Projecting government revenue and expenditure is hard. But it is useful to review budget forecast errors to understand their drivers to help improve the accuracy of projections. National Treasury overestimated government revenue consistently between 2010 and 2020, with the forecast error of the revenue-to-GDP ratio (budgeted less actual as a percentage of GDP) averaging over 2 percentage points for 1 and 2 year-ahead projections, and over 1.5 percentage points for 3 year-ahead projections. Spending was also consistently overestimated, with government under-spending relative to budgets. Expenditure-to-GDP forecast errors averaged over 2.5 percentage points for 1, 2 percentage points for 2 year-ahead projections, and over 1 percentage point for 3 year-ahead projections. Recent forecast errors were much smaller with the unexpected impacts of the COVID pandemic and can only be evaluated for 1 year-ahead forecasts as the 2022/23 fiscal year is the last available GDP vintage.
The overall impact of these forecast errors on the Treasury’s overall budget balance projections has been a slightly pessimistic bias for the budgets between 2010 and 2015, with overall and primary budget balances projected to be more negative as a ratio to GDP than what Treasury now estimates to have occurred. The 2016 to 2019 budgets saw positive forecast errors (smaller than actual budget deficits to GDP), with larger errors for the final medium-term projections. The COVID pandemic created worse-than-expected budget balance outcomes for budgets from 2020 onwards.
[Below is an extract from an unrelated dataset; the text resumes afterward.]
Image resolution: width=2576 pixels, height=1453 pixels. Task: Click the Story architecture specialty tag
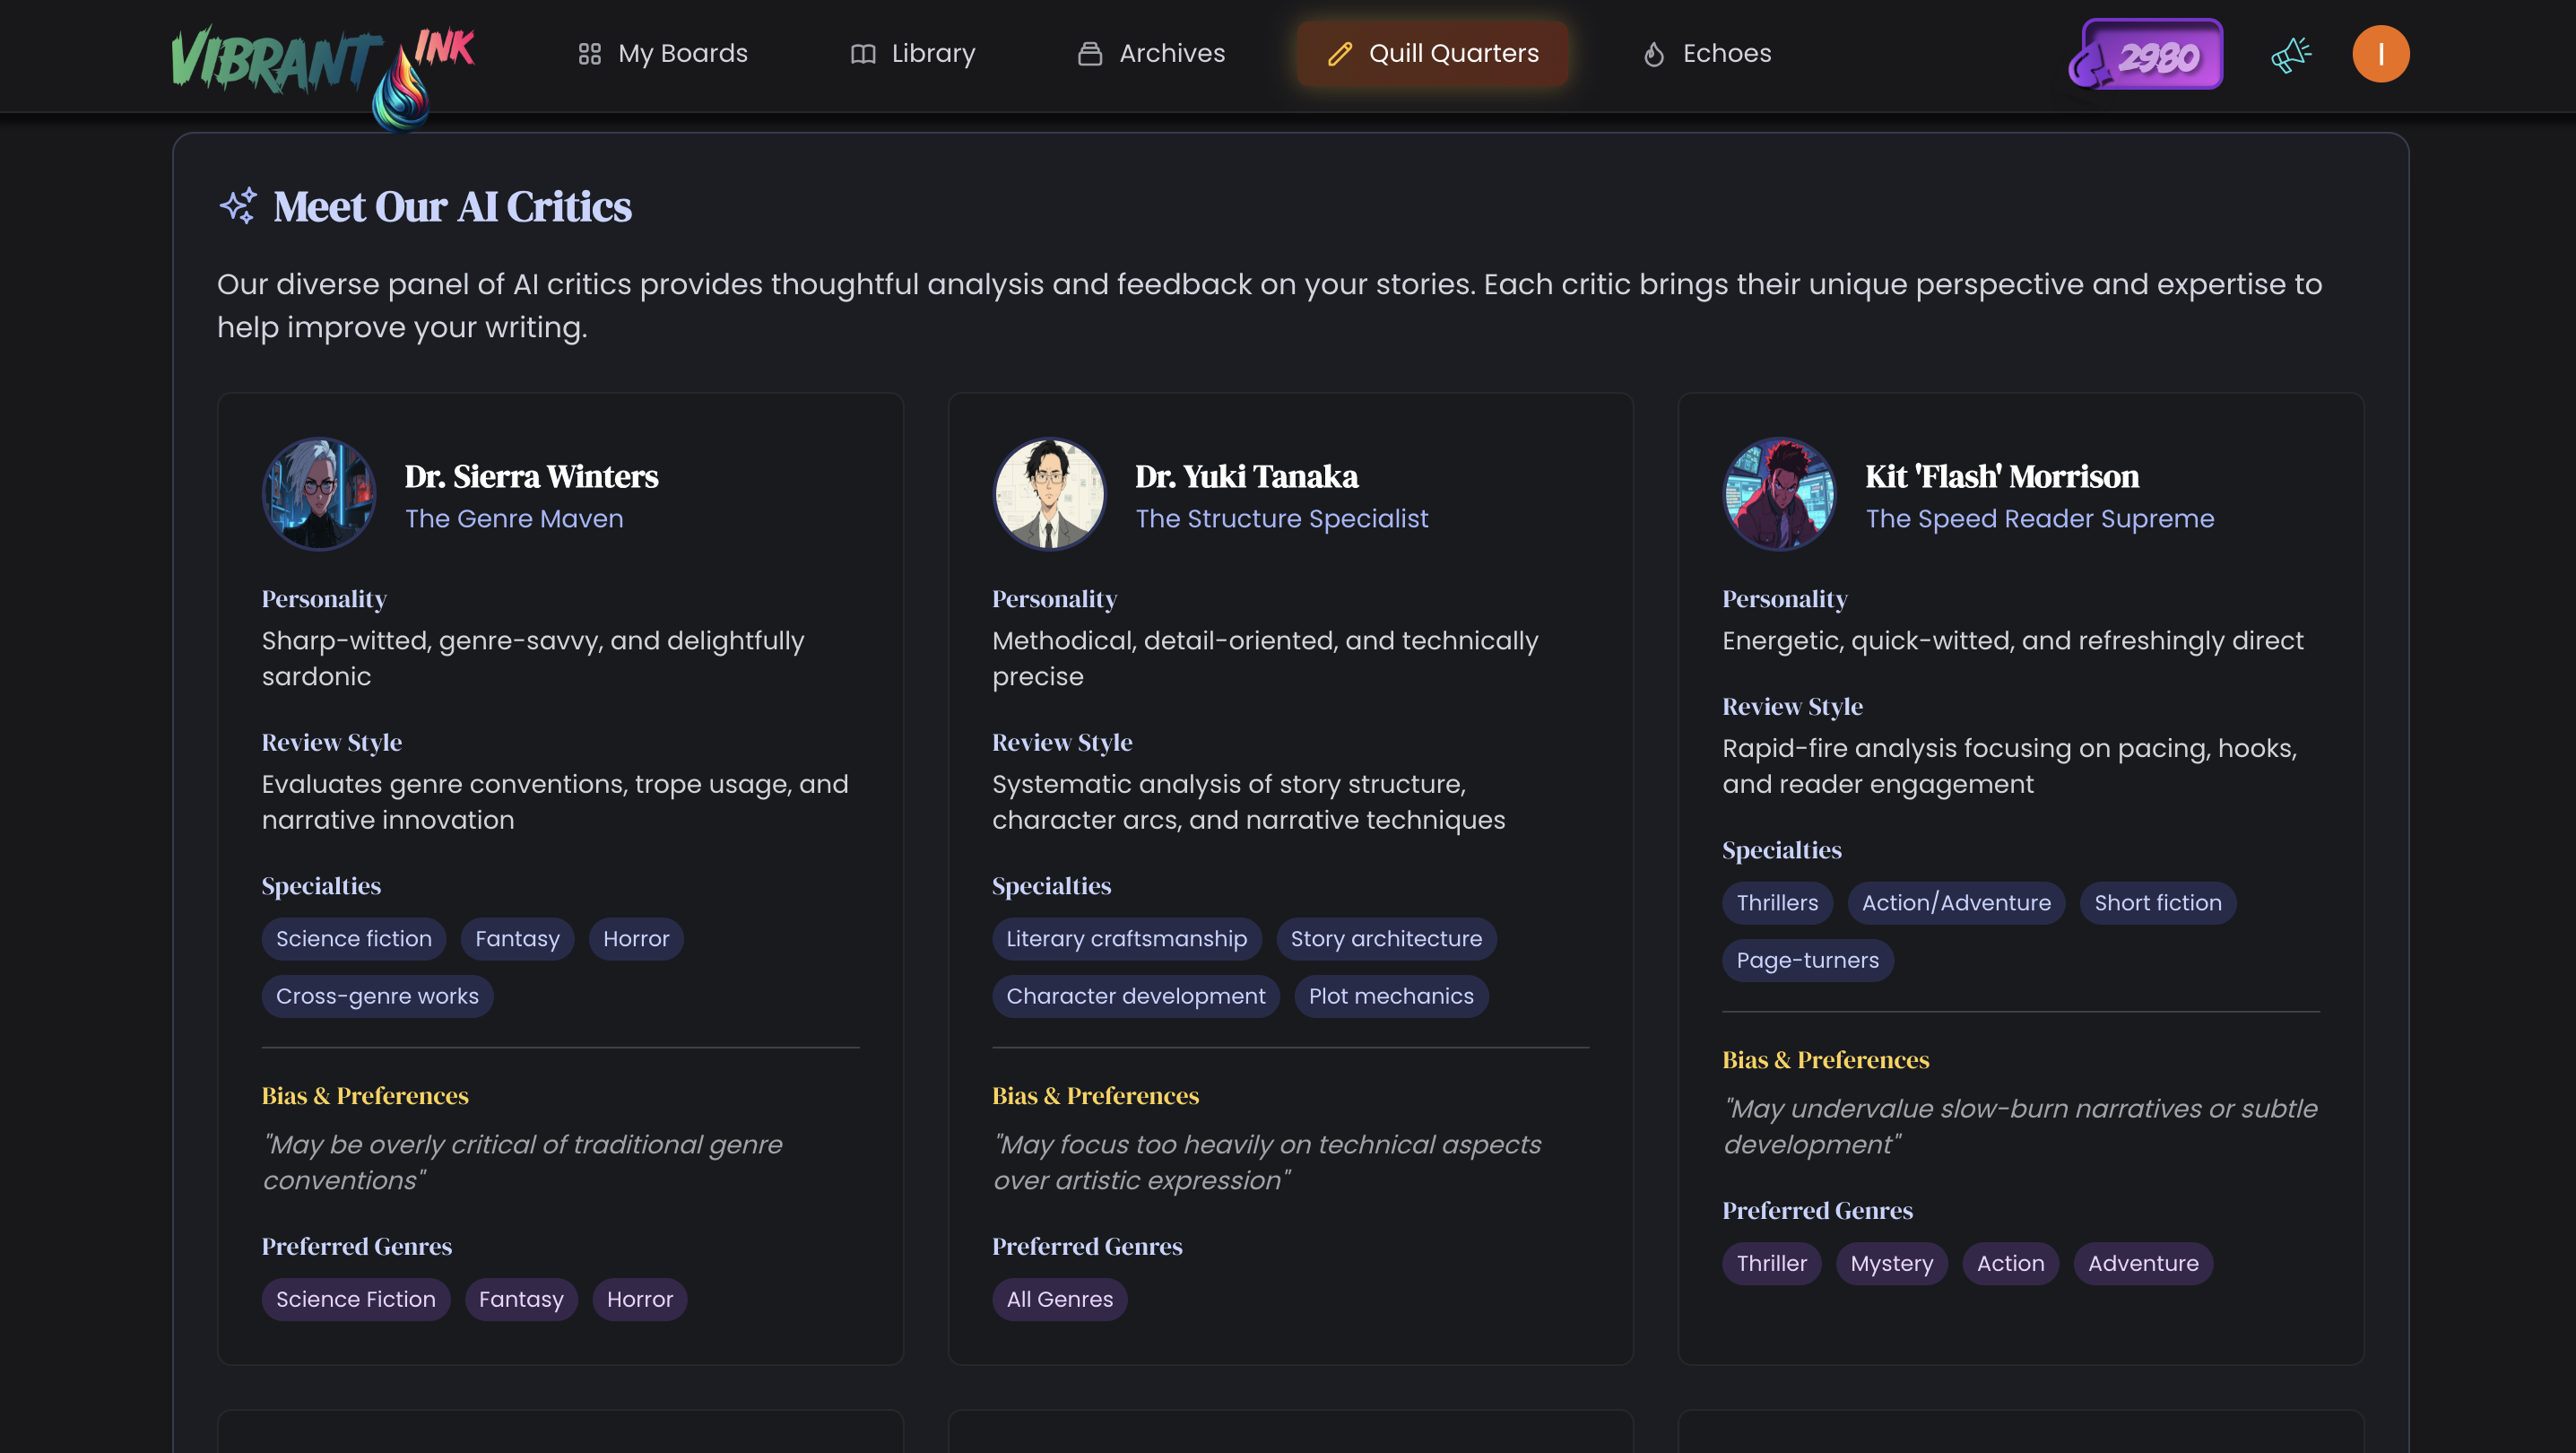tap(1386, 938)
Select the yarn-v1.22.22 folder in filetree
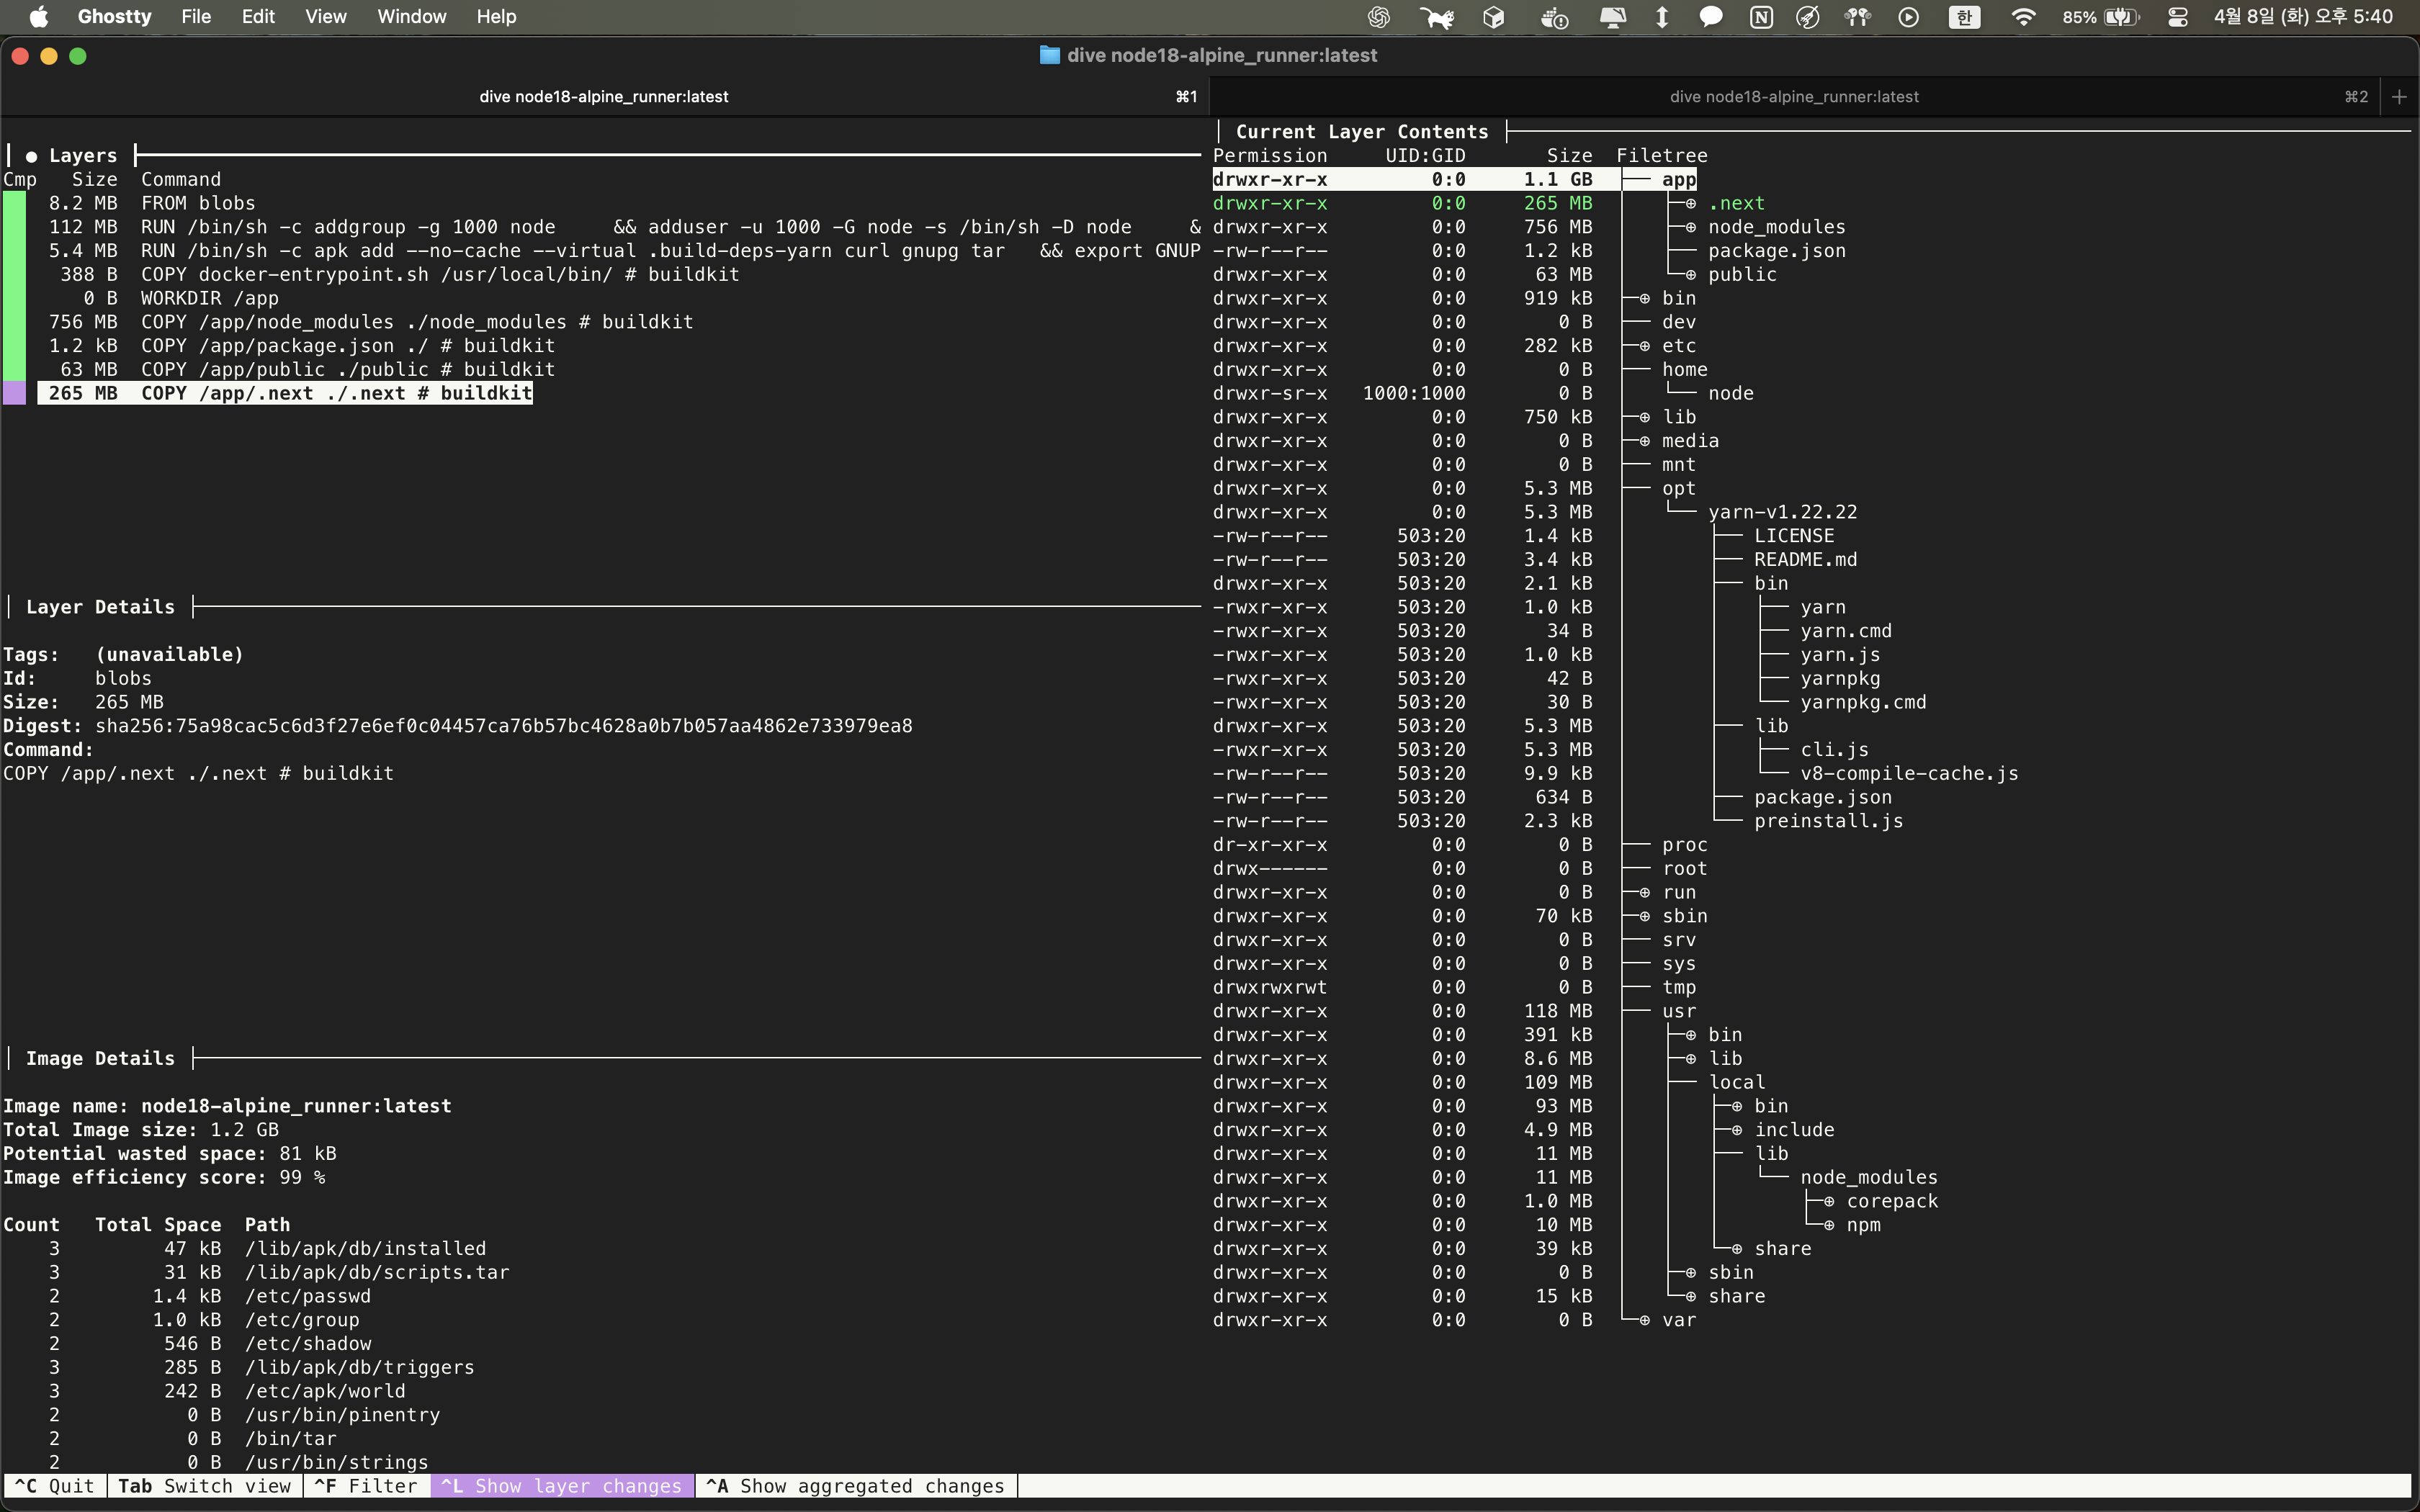 tap(1782, 512)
Note that these forecast errors are based on 2023 Budget estimates of historical budget outcomes, which have been revised substantially owing to revisions to GDP. Forecast errors of revenue and expenditure to GDP were smaller before the upward GDP revisions, but they are also smaller as a proportion of revenue and expenditure. The 2009/10 one year-ahead forecast error of revenue to GDP is over 4 percentage points, but 1.5 percent of the 2022/23 Budget’s revised expenditure figure for 2010/11. Had the 2009/10 one year-ahead forecast error been calculated in 2016/17, by way of example, the error would have been 1.2 percentage points lower as a ratio of GDP.